## Source extract
*** Begin section ***
In a new paper, we identify patterns of activity within an AI model’s neural network that control its character traits. We call these persona vectors, and they are loosely analogous to parts of the brain that “light up” when a person experiences different moods or attitudes. Persona vectors can be used to:
Monitor whether and how a model’s personality is changing during a conversation, or over training;
Mitigate undesirable personality shifts, or prevent them from arising during training;
Identify training data that will lead to these shifts.
An encouraging paper from Anthropic, with some nice results on steering:
Then we tried using persona vectors to intervene during training to prevent the model from acquiring the bad trait in the first place. Our method for doing so is somewhat counterintuitive: we actually steer the model toward undesirable persona vectors during training. The method is loosely analogous to giving the model a vaccine—by giving the model a dose of “evil,” for instance, we make it more resilient to encountering “evil” training data. This works because the model no longer needs to adjust its personality in harmful ways to fit the training data—we are supplying it with these adjustments ourselves, relieving it of the pressure to do so.
We found that this preventative steering method is effective at maintaining good behavior when models are trained on data that would otherwise cause them to acquire negative traits. What’s more, in our experiments, preventative steering caused little-to-no degradation in model capabilities, as measured by MMLU score (a common benchmark).
Do the results actually show this? E.g. for the Evil benchmark, setting a steering coefficient of 1.0 reduces evil expression score from ~90% to ~50%, but it reduces the MMLU score from ~58% to ~50%. This is similar to the performance of the Llama 3.1 1B model.
Extracting and playing with “evil” features seem like literally of the worst and most irresponsible things you could be doing when working on AI-related things. I don’t care if it leads to a good method or whatever its too close to really bad things. They claim to be adding an evil vector temporarily during fine tuning. It would not suprise me if you end up being one code line away from accidentally adding your evil vector to your AI during deployment or something. Or what if your AI ends up going rogue and breaking out of containment during this period?
Responsible AI development involves among other things having zero evil vectors stored in your data&code-base.
Related https://arbital.greaterwrong.com/p/hyperexistential_separation
this is much harsher than I’d put it, but for a strongly superintelligent model, that seems true—I downvoted and agreed. for example, you don’t want to instantiate a model capable of breaking out of training with any desire to do so. it seems possibly more acceptable right now. I’m more hesitant about whether the attempt to “absorb the evil” is actually doing what it’s supposed to—it seems to me that if you’re able to generate evil behavior under easily reachable conditions, your model has a lot of generate-mode evil features. I’d hope to see models that can understand evil, but only “receive side”; eg, I’d like some confidence that we always have model(evil context) → non-evil output, and it would be nice if there’s no simple vector where (model + vector)(context) → evil output.
*** End section ***
## Exercise instructions
1. Duplicate the part of the persona vectors thread between "Extracting and playing" and "during this period?", inclusive.
2. In the persona vectors thread, what uses of persona vectors does the paper list?
3. According to the persona vectors thread, why does steering a model toward undesirable persona vectors during training keep it from acquiring the bad trait?
The data that comes next is separate material, unrelated to the persona vectors thread.

Extracted data entries
*** Begin section ***
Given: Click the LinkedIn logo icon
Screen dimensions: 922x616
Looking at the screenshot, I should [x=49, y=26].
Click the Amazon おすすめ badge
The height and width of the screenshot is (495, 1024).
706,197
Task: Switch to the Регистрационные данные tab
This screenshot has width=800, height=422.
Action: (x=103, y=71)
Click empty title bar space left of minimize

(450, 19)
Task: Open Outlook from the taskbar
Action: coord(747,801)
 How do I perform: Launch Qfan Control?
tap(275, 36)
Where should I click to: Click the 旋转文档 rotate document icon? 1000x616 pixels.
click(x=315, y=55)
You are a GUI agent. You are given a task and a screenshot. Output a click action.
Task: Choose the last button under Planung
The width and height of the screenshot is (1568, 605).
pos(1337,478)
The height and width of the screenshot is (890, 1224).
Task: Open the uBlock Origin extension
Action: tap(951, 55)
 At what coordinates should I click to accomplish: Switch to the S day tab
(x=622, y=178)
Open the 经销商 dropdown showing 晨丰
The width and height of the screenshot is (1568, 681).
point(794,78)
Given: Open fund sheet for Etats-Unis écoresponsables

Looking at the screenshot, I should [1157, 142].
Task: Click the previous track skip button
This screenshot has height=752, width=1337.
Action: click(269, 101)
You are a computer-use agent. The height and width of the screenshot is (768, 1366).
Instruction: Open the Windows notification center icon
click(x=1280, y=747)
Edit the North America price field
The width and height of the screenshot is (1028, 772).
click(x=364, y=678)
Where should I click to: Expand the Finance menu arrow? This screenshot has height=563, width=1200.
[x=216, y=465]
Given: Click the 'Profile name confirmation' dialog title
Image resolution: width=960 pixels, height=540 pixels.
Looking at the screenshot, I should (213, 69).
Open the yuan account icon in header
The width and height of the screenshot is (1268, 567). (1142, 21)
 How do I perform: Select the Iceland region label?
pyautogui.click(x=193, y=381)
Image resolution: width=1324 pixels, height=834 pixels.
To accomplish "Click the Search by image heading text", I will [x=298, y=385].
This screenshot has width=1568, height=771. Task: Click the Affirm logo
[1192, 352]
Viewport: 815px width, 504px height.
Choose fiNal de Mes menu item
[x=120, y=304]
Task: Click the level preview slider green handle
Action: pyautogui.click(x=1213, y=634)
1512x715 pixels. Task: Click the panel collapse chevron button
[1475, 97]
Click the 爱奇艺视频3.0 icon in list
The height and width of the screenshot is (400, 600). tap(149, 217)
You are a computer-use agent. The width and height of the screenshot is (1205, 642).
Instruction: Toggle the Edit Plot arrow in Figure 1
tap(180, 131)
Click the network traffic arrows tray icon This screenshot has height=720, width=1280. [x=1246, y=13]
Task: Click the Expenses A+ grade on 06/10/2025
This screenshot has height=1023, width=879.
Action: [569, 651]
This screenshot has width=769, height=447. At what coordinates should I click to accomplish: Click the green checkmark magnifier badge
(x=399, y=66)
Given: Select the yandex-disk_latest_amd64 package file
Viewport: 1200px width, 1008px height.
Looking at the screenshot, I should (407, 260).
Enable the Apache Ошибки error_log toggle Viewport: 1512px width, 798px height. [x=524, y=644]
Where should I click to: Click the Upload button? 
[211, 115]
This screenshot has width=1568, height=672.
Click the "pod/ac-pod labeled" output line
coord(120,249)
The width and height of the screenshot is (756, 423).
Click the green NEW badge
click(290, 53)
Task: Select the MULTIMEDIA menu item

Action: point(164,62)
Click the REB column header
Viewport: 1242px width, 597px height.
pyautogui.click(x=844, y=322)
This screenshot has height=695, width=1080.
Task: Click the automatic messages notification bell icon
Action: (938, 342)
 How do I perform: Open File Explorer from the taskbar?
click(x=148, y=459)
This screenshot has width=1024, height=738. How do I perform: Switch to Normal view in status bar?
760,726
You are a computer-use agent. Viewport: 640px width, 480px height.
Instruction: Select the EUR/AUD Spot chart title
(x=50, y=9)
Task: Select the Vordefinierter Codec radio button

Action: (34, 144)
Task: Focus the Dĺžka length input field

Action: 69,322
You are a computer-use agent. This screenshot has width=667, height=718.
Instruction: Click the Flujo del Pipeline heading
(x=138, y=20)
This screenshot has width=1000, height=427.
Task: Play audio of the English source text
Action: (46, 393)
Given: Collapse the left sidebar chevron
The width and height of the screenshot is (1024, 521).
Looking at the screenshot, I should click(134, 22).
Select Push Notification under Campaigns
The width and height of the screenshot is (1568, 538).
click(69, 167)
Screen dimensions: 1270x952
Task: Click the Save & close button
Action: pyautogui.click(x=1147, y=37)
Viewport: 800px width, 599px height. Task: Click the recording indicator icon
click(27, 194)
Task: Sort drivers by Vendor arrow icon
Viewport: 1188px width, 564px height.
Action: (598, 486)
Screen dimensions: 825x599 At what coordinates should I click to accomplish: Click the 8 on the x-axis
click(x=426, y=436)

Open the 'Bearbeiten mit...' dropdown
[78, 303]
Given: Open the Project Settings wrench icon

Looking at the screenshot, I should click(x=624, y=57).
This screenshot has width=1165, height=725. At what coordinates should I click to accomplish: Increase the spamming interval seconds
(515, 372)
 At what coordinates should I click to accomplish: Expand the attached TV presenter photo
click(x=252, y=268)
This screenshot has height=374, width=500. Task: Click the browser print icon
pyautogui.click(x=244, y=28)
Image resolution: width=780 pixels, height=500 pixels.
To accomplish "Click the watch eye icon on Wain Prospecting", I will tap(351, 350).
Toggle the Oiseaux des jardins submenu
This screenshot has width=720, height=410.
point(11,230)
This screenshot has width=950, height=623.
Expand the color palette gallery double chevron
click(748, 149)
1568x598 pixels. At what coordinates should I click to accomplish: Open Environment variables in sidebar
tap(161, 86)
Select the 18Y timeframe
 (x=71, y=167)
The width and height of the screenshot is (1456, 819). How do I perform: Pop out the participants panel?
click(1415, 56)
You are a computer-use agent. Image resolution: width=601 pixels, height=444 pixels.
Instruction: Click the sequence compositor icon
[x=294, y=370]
*** End section ***
## Task-by-task outputs
1.
Extracting and playing with “evil” features seem like literally of the worst and most irresponsible things you could be doing when working on AI-related things. I don’t care if it leads to a good method or whatever its too close to really bad things. They claim to be adding an evil vector temporarily during fine tuning. It would not suprise me if you end up being one code line away from accidentally adding your evil vector to your AI during deployment or something. Or what if your AI ends up going rogue and breaking out of containment during this period?

2.
- Monitoring whether and how a model's personality is changing during a conversation or over training
- Mitigating undesirable personality shifts or preventing them from arising during training
- Identifying training data that will lead to these shifts

3. The model no longer needs to adjust its personality in harmful ways to fit the training data, because the researchers supply those adjustments themselves. This relieves the model of the pressure to make the adjustments.